Belgian media named him as Faycal Cheffou and said he was suspected of being the mystery third man seen in CCTV footage of the bombers.
Last week’s attacks on Brussels airport and the city’s metro system killed 35 people and injured more than 300.
The attacks were claimed by ISIS.
Police have blocked off a Brussels square, Place de la Bourse, which saw clashes between police and nationalist protesters on March 27.
People were allowed to stay in the square, where mourners have placed candles, wreaths and messages for victims of the bomb attacks.
Of the 35 victims, seven have still to be identified, the country’s crisis centre said on March 28.
At least 12 of the victims are foreign nationals from the US, the Netherlands, Sweden, Germany, France, the UK, Italy and China, it said earlier.
The death toll does not include three attackers, two of whom blew themselves up at the airport and one in the metro.
EU institutions based in Brussels will reopen on March 29, following the Easter break, “with important additional security measures in place”, European Commission Vice-President Kristalina Georgieva said in a tweet.

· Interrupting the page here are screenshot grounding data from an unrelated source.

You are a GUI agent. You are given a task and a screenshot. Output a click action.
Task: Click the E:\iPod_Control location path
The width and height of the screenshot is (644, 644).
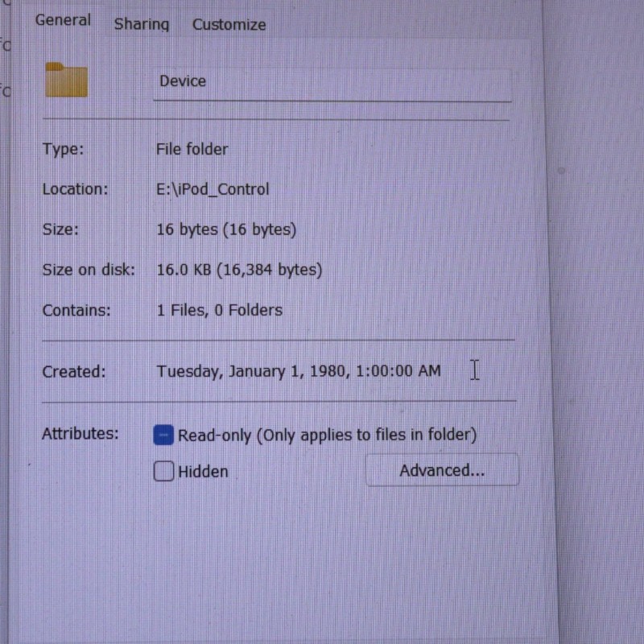click(213, 190)
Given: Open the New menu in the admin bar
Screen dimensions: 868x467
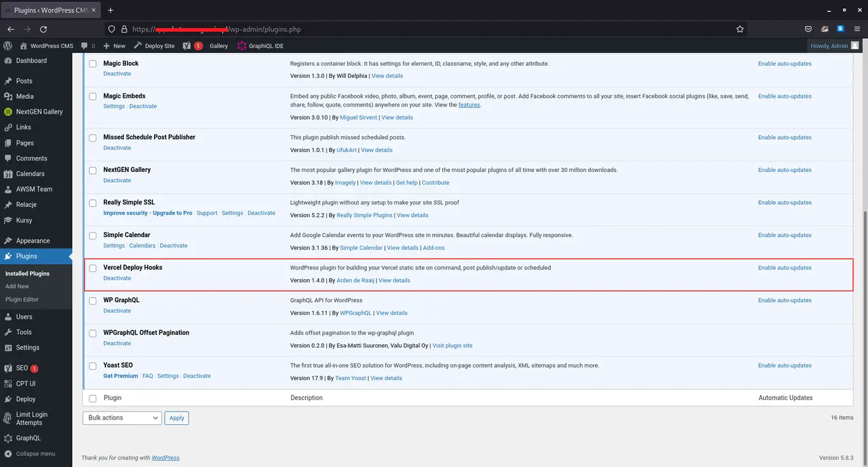Looking at the screenshot, I should pos(114,45).
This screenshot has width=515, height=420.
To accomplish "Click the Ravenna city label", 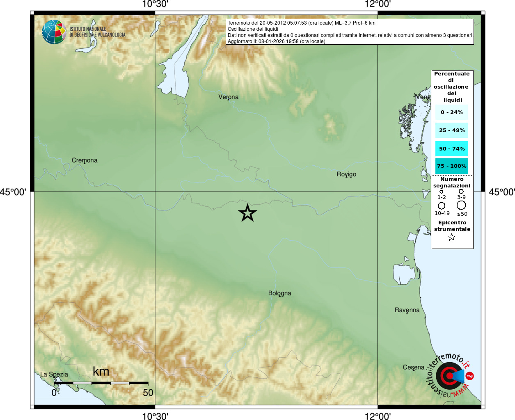I will [x=407, y=310].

The man referred to officially as Facyal C was released on March 28 after being arrested on March 24 in Brussels and charged with “participation in the activities of a terrorist group, terrorist murders and attempted terrorist murders”.

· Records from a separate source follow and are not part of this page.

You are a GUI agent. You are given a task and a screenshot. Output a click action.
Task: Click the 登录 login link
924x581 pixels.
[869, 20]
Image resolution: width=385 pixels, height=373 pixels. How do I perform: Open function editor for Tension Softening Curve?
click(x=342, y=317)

In a statement, the Belgian federal prosecutor’s office said: “The clues that led to the arrest of Faycal C were not substantiated by the ongoing inquiry.

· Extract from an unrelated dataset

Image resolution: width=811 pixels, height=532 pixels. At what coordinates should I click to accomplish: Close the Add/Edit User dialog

“As a result, the subject has been released by the examining magistrate.”
He had been charged only two days before with “taking part in a terrorist group, terrorist murder and attempted terrorist murder”.
Belgian public TV and Le Soir daily identified the freed man as Faycal Cheffou, a freelance journalist.
CCTV footage released by Belgian police on March 28 shows the two airport bombers alongside a third man, who is wearing light-colored clothing and a dark hat. Each is pushing a loaded luggage trolley.
Twin blasts struck the main terminal of Zaventem Airport. A third, even bigger, bomb was abandoned, prosecutors said at the time. It exploded after the security forces had secured the scene and nobody was hurt, they added.
The man in the hat is believed to have fled the scene.
Brussels was the second large-scale attack on an EU capital city claimed by ISIS, after gunmen and bombers killed 130 people in Paris on November 13.